To complicate matters, researchers, practitioners, and policymakers actually define “research” and “evidence”quite  differently. Whereas researchers often employ the two terms interchangeably to mean “findings derived from scientific methods” (Tseng, 2012, p. 6), studies suggest that practitioners tend to define evidence more broadly as stemming not only from scientific methods, but from consumer satisfaction surveys, parent, youth, and community feedback, and more (Honig & Coburn, 2008). Consequently, they may weigh a tally of responses from a non-representative sample as being on par with the claims from a large federally-funded, peer-reviewed randomized trial. Researchers, however, would only find evidence in the latter.

Still, to an untrained eye, a finding is a finding and technical differences in study designs are, well let’s just say, academic. An added complication is that there is a growing antipathy toward experts and, in the face of claims about “fake news,” growing suspicion that experts may have a hidden agenda. A recent article in the Guardian noted that, “Not only are statistics viewed by many as untrustworthy, there appears to be something almost insulting or arrogant about them….People [also] assume that the numbers are manipulated and dislike the elitism of resorting to quantitative evidence.”

To be sure, researchers like myself share some of the blame. Practitioners with pressing program and funding concerns can easily grow weary of absent-minded professors’ tendency to poke and prod topics that seem arcane and irrelevant. Furthermore, our communications are often inscrutable and riddled with caveats, nuances, and frustrating ambiguities. Anyone who has ever sat through a research presentation is familiar with such equivocation, e.g., “yes, the program had a small positive effect on 7th grade boys’ attendance, but only at wave two, and it had the opposite effect on 9th grade girls’. It is this  messy context that sometimes gives data meaning, enables us to draw meaningful conclusions, and adds nuance and humility to our claims.
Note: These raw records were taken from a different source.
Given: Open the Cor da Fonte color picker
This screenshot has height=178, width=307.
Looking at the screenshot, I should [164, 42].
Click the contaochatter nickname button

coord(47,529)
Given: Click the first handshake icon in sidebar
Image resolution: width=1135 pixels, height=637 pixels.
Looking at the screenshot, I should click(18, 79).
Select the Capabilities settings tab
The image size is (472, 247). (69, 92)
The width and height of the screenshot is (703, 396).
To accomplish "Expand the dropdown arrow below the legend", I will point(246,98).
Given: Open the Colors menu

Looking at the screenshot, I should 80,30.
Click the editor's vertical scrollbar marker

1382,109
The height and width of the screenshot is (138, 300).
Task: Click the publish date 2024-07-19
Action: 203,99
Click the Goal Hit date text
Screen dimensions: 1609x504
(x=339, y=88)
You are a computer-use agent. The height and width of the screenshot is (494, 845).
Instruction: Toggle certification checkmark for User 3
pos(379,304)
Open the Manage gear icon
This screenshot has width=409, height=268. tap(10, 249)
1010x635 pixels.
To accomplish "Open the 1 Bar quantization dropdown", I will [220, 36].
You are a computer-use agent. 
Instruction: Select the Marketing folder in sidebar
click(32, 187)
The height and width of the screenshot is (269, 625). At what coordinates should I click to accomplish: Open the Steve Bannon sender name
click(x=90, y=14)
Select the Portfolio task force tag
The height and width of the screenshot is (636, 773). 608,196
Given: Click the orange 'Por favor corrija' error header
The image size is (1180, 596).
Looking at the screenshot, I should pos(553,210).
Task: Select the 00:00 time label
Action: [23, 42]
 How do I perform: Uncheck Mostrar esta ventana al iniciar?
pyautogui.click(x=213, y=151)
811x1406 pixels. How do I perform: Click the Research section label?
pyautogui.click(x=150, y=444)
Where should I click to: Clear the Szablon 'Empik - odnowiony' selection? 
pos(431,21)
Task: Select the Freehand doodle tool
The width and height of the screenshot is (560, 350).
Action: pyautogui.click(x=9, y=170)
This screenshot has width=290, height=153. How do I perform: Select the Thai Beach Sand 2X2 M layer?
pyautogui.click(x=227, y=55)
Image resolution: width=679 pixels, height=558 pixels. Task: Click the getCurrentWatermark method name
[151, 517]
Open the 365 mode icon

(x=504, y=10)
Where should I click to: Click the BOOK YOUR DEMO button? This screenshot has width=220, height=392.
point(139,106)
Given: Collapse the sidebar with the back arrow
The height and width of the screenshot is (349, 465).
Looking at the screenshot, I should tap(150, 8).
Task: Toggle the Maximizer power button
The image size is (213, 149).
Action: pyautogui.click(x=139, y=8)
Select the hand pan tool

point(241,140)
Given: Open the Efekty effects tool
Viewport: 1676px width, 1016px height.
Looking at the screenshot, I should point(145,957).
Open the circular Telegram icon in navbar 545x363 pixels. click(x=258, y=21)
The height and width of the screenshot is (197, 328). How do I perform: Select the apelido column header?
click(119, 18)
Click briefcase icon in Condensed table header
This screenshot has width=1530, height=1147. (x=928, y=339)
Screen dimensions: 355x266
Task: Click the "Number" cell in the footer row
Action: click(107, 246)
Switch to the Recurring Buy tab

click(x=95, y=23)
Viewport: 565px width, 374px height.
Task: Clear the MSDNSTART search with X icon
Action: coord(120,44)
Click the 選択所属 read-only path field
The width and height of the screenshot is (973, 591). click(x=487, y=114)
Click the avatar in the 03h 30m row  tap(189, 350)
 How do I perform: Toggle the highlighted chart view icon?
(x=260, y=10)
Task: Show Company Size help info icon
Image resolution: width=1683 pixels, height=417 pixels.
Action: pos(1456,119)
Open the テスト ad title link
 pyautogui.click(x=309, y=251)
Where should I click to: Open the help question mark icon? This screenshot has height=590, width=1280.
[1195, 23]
But, as HH Munro once observed, “A little inaccuracy sometimes saves tons of explanation.” Ironically, efforts to be complete and transparent can fuel misinterpretation and doubt, thereby driving the audience to reach for the boldly bulleted findings that have not undergone the rigors of peer review or the outlier anecdotes that is construed as a stand in for all mentoring relationships.

All of these tendencies will, no doubt, be all be on display next week at the  Mentoring Summit.–the nerdy presentations with complicated statistics, the heartwarming stories of the 6 year olds with brown hair, and the glossy, data-light powerpoints given as much credence as a peer-reviewed study. We may not be able to change our confirmation and equity biases, but we can at least enjoy the show.